To state the question in a different way: what is the type of object given to Box::new()
, if it is not dyn Animal
?
Upvotes: 5
Views: 11737
Reputation: 22501
My understanding is that every reference to an object (e.g. &T
, &mut T
, Box<T>
, Arc<T>
etc) can exist without knowing the size of an object (e.g. fulfilling the Sized
trait). Which is the case in your first two lines in the example.
However, in the third line, you briefly (before passing it into Box::new()
) cast it into dyn Animal
, which is not a reference, but instead an object.

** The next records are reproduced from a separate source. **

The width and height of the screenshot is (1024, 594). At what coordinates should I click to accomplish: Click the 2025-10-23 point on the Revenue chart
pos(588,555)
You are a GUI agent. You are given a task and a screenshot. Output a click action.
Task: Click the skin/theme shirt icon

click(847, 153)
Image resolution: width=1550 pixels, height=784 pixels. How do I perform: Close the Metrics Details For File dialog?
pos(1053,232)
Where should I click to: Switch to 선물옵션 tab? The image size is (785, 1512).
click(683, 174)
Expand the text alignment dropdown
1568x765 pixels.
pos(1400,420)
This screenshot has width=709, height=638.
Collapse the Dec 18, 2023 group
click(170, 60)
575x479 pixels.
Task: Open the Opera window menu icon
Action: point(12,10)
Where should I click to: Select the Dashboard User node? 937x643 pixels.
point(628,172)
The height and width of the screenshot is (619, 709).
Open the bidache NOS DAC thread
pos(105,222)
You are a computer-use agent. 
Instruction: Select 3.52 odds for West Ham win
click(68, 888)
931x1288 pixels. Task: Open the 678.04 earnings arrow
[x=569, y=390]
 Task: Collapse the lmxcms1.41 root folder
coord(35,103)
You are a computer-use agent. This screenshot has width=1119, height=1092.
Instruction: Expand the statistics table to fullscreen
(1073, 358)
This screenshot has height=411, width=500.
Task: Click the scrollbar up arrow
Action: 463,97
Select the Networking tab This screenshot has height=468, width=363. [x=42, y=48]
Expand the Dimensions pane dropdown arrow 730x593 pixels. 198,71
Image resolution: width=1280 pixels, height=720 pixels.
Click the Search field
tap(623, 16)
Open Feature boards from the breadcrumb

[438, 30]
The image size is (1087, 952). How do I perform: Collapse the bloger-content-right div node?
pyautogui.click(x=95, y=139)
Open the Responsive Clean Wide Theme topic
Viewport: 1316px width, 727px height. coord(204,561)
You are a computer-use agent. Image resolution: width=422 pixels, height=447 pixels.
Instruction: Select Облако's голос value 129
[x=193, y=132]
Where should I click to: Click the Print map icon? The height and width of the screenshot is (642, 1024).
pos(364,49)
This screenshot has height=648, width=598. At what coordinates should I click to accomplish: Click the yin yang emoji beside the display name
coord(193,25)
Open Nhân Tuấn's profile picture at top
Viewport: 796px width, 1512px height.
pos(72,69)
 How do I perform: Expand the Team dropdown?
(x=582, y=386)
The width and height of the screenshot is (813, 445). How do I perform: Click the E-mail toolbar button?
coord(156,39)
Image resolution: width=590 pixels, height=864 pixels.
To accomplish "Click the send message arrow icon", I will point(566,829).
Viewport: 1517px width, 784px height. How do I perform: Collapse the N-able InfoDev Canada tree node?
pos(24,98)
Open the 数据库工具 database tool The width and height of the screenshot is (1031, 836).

Every object that exists in Rust needs to have a known size, because otherwise Rust wouldn't know how much space to allocate for it on the stack. This isn't an issue for references, because references have a constant size independent of the object they are referencing.
Consider this:
let dog = Dog{};
// Works
let _animal : &dyn Animal = &dog as &dyn Animal;
// Fails
let _animal : dyn Animal = dog as dyn Animal;
I think the error message is very explanatory:
error[E0620]: cast to unsized type: `Dog` as `dyn Animal`
--> src/main.rs:13:32
|
13 | let _animal : dyn Animal = dog as dyn Animal;
| ^^^^^^^^^^^^^^^^^
|
help: consider using a box or reference as appropriate
--> src/main.rs:13:32
|
13 | let _animal : dyn Animal = dog as dyn Animal;
| ^^^
For more information about this error, try `rustc --explain E0620`.
The second part of your question is 'what should I use to cast dog into an animal?'.
I'd answer with: It depends on whether or not you want to carry over ownership.
If you do not want to carry over ownership and instead keep the original object:
let dog = Dog{};
let animal: &dyn Animal = &dog;
Else, if you want to move ownership into the animal object:
let dog = Dog{};
let animal: Box<dyn Animal> = Box::new(dog);
Upvotes: 5
Reputation: 98358
As the compiler says, you cannot cast to a dyn
type, because it is unsized. That is, a value of type dyn T
cannot exist in the stack.
You can only use dyn
types behind a pointer-like construct, such as &dyn _
or Box<dyn _>
, because the additional level of indirection means that the dyn
object itself does not exist, it is only a construction of the type system.
Those handle the inner conversion automatically. As you noticed you don't event need an explicit cast, the coercion is implicit.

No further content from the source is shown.